The United States responds that concerns about unreliable factual assertions being used in sentencing under the ACCA are misplaced. Instead, it argues, the modified categorical approach takes into account only those facts found by the jury or admitted to by the defendant, and will exclude “superfluous admissions.” This makes it highly unlikely, in the United States’ view, that the sentencing court will consider incorrect factual assertions. Moreover, the United States dismisses as “theoretical” the concern that there is no incentive for the defendant to dispute assertions that are not elements of the crime. It argues that there is no evidence that such incentives or lack thereof will actually impact a sentencing outcome in practice.

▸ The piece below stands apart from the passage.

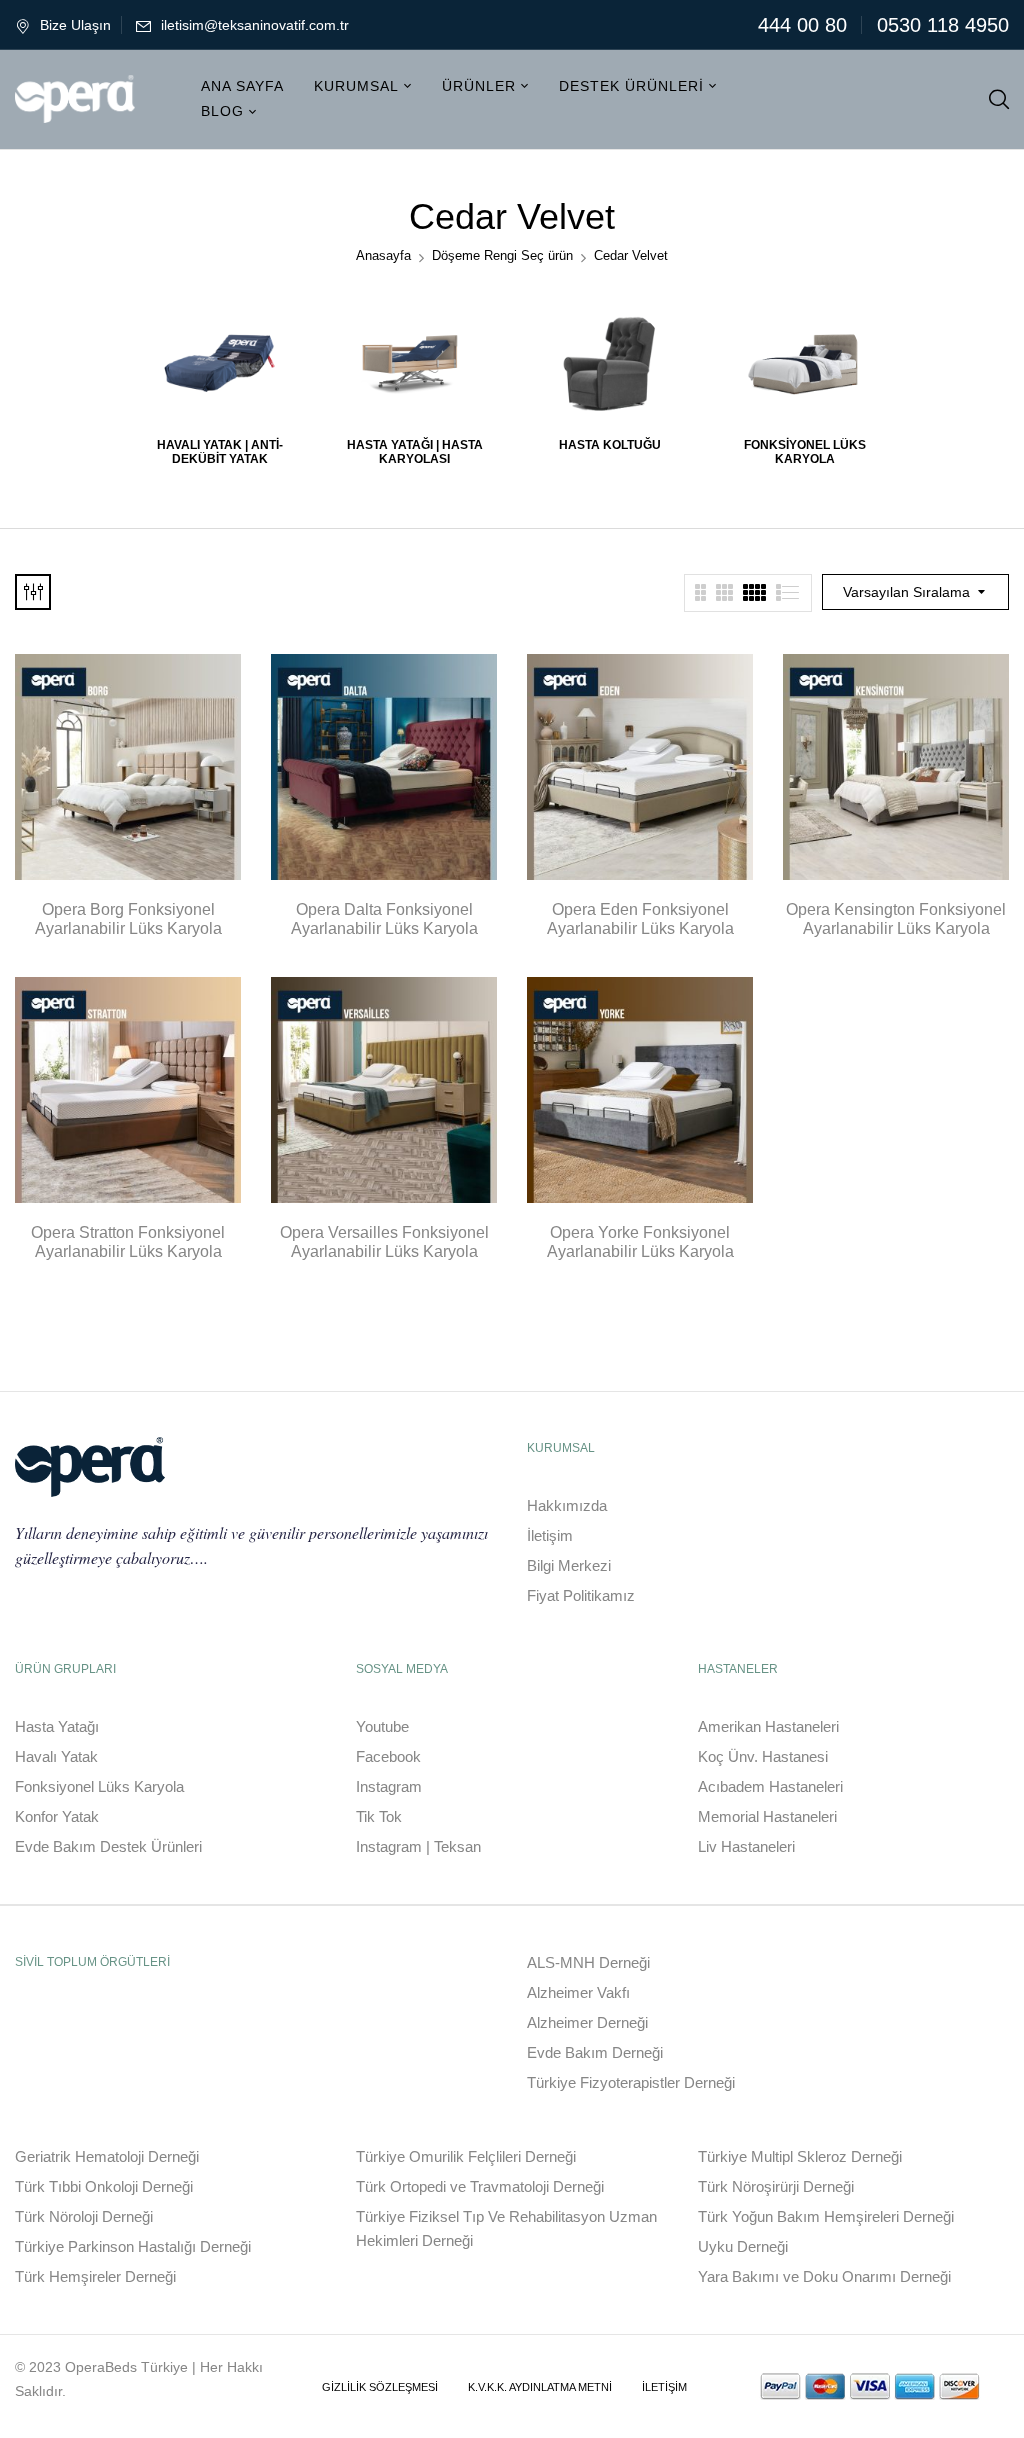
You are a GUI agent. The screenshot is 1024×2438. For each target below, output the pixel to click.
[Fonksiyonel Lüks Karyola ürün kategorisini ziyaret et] (804, 363)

According to the United States, adopting an elements-only approach would undermine Congress’s purpose of treating similarly situated federal offenders the same, and would lead to arbitrary disparities in sentencing.
Descamps argues that the Ninth Circuit’s approach could disrupt the plea-bargaining process, particularly the reliance of defendants on the terms of the bargains they strike with prosecutors. As amici National Association of Criminal Defense Lawyers (“NADCL”) and National Association of Federal Defenders (“NAFD”) point out, prosecutors and defendants often reach agreements in which a defendant pleads guilty to a lesser offense, resulting in benefits to both sides. Abandoning an elements-only approach, according to the NADCL and NAFD, would undermine the finality of these agreements. In their view, this would be both unfair to defendants and disrespectful of prosecutors’ discretion in enforcing the criminal laws of sovereign states. Moreover, asserts Descamps, a criminal defendant may actually have a disincentive to dispute such collateral facts for fear that contesting them may undermine his attempts to obtain a favorable plea bargain or to remain in the good graces of the court.
The United States responds that, in pleading guilty, a defendant waives some important constitutional rights, particularly regarding “erroneous deprivation of liberty.” This waiver, in its view, alleviates concerns about the reliability of the admissions made in the plea-bargaining process. Moreover, the United States points out that the assistance of counsel and the participation in a plea colloquy ensure that this waiver is made with an understanding of all the consequences, further guaranteeing the reliability of any admissions.
In sum, this case will have implications for the way a federal court sentencing a defendant under the ACCA may use factual assertions surrounding a prior conviction. In situations where a violent crime as defined under the ACCA contains elements absent from the crime for which the defendant was convicted, this case will determine the extent to which a sentencing court may inquire into collateral facts that might have some bearing on the missing elements. In particular, it may affect information gleaned from admissions made as part of plea bargains and plea colloquies.